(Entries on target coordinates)
+ + +

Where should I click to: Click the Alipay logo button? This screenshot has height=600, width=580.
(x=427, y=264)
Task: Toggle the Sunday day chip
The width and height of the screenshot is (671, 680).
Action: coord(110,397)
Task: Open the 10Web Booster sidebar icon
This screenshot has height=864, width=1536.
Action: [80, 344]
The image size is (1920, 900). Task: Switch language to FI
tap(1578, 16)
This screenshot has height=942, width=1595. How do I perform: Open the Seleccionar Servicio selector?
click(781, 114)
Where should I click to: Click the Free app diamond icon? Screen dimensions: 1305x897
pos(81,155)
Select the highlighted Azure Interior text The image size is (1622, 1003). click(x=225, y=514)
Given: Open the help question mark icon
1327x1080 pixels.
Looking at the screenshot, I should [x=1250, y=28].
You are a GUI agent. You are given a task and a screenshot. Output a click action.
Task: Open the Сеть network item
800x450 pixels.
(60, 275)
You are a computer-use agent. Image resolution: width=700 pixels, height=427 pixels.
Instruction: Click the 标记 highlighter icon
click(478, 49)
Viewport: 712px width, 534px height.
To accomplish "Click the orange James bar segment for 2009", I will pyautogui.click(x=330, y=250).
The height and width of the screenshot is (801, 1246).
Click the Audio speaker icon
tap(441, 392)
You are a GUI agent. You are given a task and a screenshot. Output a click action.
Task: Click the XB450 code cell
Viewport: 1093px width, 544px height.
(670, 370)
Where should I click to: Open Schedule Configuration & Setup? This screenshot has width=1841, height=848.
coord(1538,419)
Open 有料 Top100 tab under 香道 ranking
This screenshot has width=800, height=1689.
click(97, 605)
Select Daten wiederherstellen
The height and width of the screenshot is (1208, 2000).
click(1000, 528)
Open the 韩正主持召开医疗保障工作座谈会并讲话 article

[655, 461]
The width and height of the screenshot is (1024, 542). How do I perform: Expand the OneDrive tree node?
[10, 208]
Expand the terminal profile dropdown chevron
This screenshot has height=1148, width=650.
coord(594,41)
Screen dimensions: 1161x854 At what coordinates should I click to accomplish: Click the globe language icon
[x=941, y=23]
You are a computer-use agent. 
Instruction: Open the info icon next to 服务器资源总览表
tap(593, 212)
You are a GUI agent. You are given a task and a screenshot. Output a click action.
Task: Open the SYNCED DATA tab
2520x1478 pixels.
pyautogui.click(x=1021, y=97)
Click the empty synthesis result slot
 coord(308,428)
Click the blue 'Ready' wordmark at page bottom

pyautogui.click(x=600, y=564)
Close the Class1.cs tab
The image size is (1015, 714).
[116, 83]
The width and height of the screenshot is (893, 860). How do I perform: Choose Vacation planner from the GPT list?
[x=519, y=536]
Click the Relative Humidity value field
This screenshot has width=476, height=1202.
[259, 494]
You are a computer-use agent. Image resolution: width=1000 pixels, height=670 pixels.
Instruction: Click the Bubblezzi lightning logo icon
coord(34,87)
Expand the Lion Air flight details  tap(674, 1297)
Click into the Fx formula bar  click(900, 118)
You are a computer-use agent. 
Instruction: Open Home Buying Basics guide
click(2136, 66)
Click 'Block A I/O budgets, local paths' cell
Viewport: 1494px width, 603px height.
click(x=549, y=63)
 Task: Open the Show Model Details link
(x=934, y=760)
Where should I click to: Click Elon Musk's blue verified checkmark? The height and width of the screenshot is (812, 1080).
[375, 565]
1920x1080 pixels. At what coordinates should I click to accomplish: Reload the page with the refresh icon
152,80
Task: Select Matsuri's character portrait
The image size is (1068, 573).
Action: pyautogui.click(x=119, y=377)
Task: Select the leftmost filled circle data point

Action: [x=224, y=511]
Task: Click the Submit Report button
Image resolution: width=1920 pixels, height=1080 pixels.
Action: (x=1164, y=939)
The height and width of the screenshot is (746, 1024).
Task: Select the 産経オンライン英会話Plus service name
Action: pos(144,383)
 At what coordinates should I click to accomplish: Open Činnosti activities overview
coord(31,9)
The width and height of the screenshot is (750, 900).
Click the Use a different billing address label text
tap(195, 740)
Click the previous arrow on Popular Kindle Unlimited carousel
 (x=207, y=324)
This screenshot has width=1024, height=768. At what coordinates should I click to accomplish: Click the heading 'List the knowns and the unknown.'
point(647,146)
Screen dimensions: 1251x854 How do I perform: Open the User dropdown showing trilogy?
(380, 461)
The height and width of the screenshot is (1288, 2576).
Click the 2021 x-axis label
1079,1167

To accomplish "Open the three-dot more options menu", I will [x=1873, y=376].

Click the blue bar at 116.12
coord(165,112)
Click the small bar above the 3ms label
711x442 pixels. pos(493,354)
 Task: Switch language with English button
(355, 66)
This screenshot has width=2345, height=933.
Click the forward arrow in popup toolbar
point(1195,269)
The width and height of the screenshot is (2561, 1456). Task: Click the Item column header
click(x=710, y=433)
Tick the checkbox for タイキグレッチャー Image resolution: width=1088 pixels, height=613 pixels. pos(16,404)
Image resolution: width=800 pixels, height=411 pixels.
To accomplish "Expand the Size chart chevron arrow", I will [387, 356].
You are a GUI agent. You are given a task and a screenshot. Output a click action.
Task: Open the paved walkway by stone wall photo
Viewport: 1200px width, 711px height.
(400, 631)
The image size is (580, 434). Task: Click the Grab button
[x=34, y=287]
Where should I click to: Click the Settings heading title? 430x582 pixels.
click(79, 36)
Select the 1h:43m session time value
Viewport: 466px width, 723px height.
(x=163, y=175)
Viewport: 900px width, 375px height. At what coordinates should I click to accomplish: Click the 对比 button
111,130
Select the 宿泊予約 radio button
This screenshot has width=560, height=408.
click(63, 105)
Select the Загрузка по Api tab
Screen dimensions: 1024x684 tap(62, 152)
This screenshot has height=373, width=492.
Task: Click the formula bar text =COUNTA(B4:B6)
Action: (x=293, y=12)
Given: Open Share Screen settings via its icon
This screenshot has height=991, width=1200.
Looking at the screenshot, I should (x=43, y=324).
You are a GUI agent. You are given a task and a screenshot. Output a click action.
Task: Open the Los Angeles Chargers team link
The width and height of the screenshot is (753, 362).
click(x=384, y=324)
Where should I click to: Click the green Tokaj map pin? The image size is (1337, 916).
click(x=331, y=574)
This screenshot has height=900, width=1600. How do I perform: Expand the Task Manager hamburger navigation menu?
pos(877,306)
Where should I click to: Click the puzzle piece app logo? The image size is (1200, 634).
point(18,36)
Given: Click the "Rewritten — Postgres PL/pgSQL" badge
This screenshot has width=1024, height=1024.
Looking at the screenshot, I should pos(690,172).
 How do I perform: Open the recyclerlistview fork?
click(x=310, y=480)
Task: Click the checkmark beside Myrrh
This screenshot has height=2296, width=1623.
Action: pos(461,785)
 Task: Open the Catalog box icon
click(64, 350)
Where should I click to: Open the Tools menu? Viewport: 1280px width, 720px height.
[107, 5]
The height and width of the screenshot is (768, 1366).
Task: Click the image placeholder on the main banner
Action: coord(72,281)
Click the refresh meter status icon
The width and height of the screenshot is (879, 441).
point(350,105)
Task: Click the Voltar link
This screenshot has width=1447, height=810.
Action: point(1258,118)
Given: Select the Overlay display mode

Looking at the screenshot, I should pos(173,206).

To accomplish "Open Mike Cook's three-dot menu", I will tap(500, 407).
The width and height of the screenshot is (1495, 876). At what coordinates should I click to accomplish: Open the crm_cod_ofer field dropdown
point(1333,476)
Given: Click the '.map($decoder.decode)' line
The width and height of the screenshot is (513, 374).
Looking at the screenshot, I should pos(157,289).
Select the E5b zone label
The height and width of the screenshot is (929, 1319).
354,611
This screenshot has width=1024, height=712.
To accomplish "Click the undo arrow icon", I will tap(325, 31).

+ + +

Copy out every line of the listing above word for word, without changing anything.

Where should I click to: Click the Alipay logo button? This screenshot has height=600, width=580.
(x=427, y=264)
Task: Toggle the Sunday day chip
The width and height of the screenshot is (671, 680).
Action: coord(110,397)
Task: Open the 10Web Booster sidebar icon
This screenshot has height=864, width=1536.
Action: [80, 344]
The image size is (1920, 900). Task: Switch language to FI
tap(1578, 16)
This screenshot has height=942, width=1595. How do I perform: Open the Seleccionar Servicio selector?
click(781, 114)
Where should I click to: Click the Free app diamond icon? Screen dimensions: 1305x897
pos(81,155)
Select the highlighted Azure Interior text The image size is (1622, 1003). click(x=225, y=514)
Given: Open the help question mark icon
1327x1080 pixels.
Looking at the screenshot, I should [x=1250, y=28].
You are a GUI agent. You are given a task and a screenshot. Output a click action.
Task: Open the Сеть network item
800x450 pixels.
(60, 275)
You are a computer-use agent. Image resolution: width=700 pixels, height=427 pixels.
Instruction: Click the 标记 highlighter icon
click(478, 49)
Viewport: 712px width, 534px height.
To accomplish "Click the orange James bar segment for 2009", I will pyautogui.click(x=330, y=250).
The height and width of the screenshot is (801, 1246).
Click the Audio speaker icon
tap(441, 392)
You are a GUI agent. You are given a task and a screenshot. Output a click action.
Task: Click the XB450 code cell
Viewport: 1093px width, 544px height.
(670, 370)
Where should I click to: Open Schedule Configuration & Setup? This screenshot has width=1841, height=848.
coord(1538,419)
Open 有料 Top100 tab under 香道 ranking
This screenshot has width=800, height=1689.
click(97, 605)
Select Daten wiederherstellen
The height and width of the screenshot is (1208, 2000).
click(1000, 528)
Open the 韩正主持召开医疗保障工作座谈会并讲话 article

[655, 461]
The width and height of the screenshot is (1024, 542). How do I perform: Expand the OneDrive tree node?
[10, 208]
Expand the terminal profile dropdown chevron
This screenshot has height=1148, width=650.
coord(594,41)
Screen dimensions: 1161x854 At what coordinates should I click to accomplish: Click the globe language icon
[x=941, y=23]
You are a computer-use agent. 
Instruction: Open the info icon next to 服务器资源总览表
tap(593, 212)
You are a GUI agent. You are given a task and a screenshot. Output a click action.
Task: Open the SYNCED DATA tab
2520x1478 pixels.
pyautogui.click(x=1021, y=97)
Click the empty synthesis result slot
 coord(308,428)
Click the blue 'Ready' wordmark at page bottom

pyautogui.click(x=600, y=564)
Close the Class1.cs tab
The image size is (1015, 714).
[116, 83]
The width and height of the screenshot is (893, 860). How do I perform: Choose Vacation planner from the GPT list?
[x=519, y=536]
Click the Relative Humidity value field
This screenshot has width=476, height=1202.
[259, 494]
You are a computer-use agent. Image resolution: width=1000 pixels, height=670 pixels.
Instruction: Click the Bubblezzi lightning logo icon
coord(34,87)
Expand the Lion Air flight details  tap(674, 1297)
Click into the Fx formula bar  click(900, 118)
You are a computer-use agent. 
Instruction: Open Home Buying Basics guide
click(2136, 66)
Click 'Block A I/O budgets, local paths' cell
Viewport: 1494px width, 603px height.
click(x=549, y=63)
 Task: Open the Show Model Details link
(x=934, y=760)
Where should I click to: Click Elon Musk's blue verified checkmark? The height and width of the screenshot is (812, 1080).
[375, 565]
1920x1080 pixels. At what coordinates should I click to accomplish: Reload the page with the refresh icon
152,80
Task: Select Matsuri's character portrait
The image size is (1068, 573).
Action: pyautogui.click(x=119, y=377)
Task: Select the leftmost filled circle data point

Action: [x=224, y=511]
Task: Click the Submit Report button
Image resolution: width=1920 pixels, height=1080 pixels.
Action: (x=1164, y=939)
The height and width of the screenshot is (746, 1024).
Task: Select the 産経オンライン英会話Plus service name
Action: pos(144,383)
 At what coordinates should I click to accomplish: Open Činnosti activities overview
coord(31,9)
The width and height of the screenshot is (750, 900).
Click the Use a different billing address label text
tap(195, 740)
Click the previous arrow on Popular Kindle Unlimited carousel
 (x=207, y=324)
This screenshot has width=1024, height=768. At what coordinates should I click to accomplish: Click the heading 'List the knowns and the unknown.'
point(647,146)
Screen dimensions: 1251x854 How do I perform: Open the User dropdown showing trilogy?
(380, 461)
The height and width of the screenshot is (1288, 2576).
Click the 2021 x-axis label
1079,1167

To accomplish "Open the three-dot more options menu", I will [x=1873, y=376].

Click the blue bar at 116.12
coord(165,112)
Click the small bar above the 3ms label
711x442 pixels. pos(493,354)
 Task: Switch language with English button
(355, 66)
This screenshot has width=2345, height=933.
Click the forward arrow in popup toolbar
point(1195,269)
The width and height of the screenshot is (2561, 1456). Task: Click the Item column header
click(x=710, y=433)
Tick the checkbox for タイキグレッチャー Image resolution: width=1088 pixels, height=613 pixels. pos(16,404)
Image resolution: width=800 pixels, height=411 pixels.
To accomplish "Expand the Size chart chevron arrow", I will [387, 356].
You are a GUI agent. You are given a task and a screenshot. Output a click action.
Task: Open the paved walkway by stone wall photo
Viewport: 1200px width, 711px height.
(400, 631)
The image size is (580, 434). Task: Click the Grab button
[x=34, y=287]
Where should I click to: Click the Settings heading title? 430x582 pixels.
click(79, 36)
Select the 1h:43m session time value
Viewport: 466px width, 723px height.
(x=163, y=175)
Viewport: 900px width, 375px height. At what coordinates should I click to accomplish: Click the 对比 button
111,130
Select the 宿泊予約 radio button
This screenshot has width=560, height=408.
click(63, 105)
Select the Загрузка по Api tab
Screen dimensions: 1024x684 tap(62, 152)
This screenshot has height=373, width=492.
Task: Click the formula bar text =COUNTA(B4:B6)
Action: (x=293, y=12)
Given: Open Share Screen settings via its icon
This screenshot has height=991, width=1200.
Looking at the screenshot, I should (x=43, y=324).
You are a GUI agent. You are given a task and a screenshot. Output a click action.
Task: Open the Los Angeles Chargers team link
The width and height of the screenshot is (753, 362).
click(x=384, y=324)
Where should I click to: Click the green Tokaj map pin? The image size is (1337, 916).
click(x=331, y=574)
This screenshot has height=900, width=1600. How do I perform: Expand the Task Manager hamburger navigation menu?
pos(877,306)
Where should I click to: Click the puzzle piece app logo? The image size is (1200, 634).
point(18,36)
Given: Click the "Rewritten — Postgres PL/pgSQL" badge
This screenshot has width=1024, height=1024.
Looking at the screenshot, I should pos(690,172).
 How do I perform: Open the recyclerlistview fork?
click(x=310, y=480)
Task: Click the checkmark beside Myrrh
This screenshot has height=2296, width=1623.
Action: pos(461,785)
 Task: Open the Catalog box icon
click(64, 350)
Where should I click to: Open the Tools menu? Viewport: 1280px width, 720px height.
[107, 5]
The height and width of the screenshot is (768, 1366).
Task: Click the image placeholder on the main banner
Action: coord(72,281)
Click the refresh meter status icon
The width and height of the screenshot is (879, 441).
point(350,105)
Task: Click the Voltar link
This screenshot has width=1447, height=810.
Action: point(1258,118)
Given: Select the Overlay display mode

Looking at the screenshot, I should pos(173,206).

To accomplish "Open Mike Cook's three-dot menu", I will tap(500, 407).
The width and height of the screenshot is (1495, 876). At what coordinates should I click to accomplish: Open the crm_cod_ofer field dropdown
point(1333,476)
Given: Click the '.map($decoder.decode)' line
The width and height of the screenshot is (513, 374).
Looking at the screenshot, I should pos(157,289).
Select the E5b zone label
The height and width of the screenshot is (929, 1319).
354,611
This screenshot has width=1024, height=712.
To accomplish "Click the undo arrow icon", I will tap(325, 31).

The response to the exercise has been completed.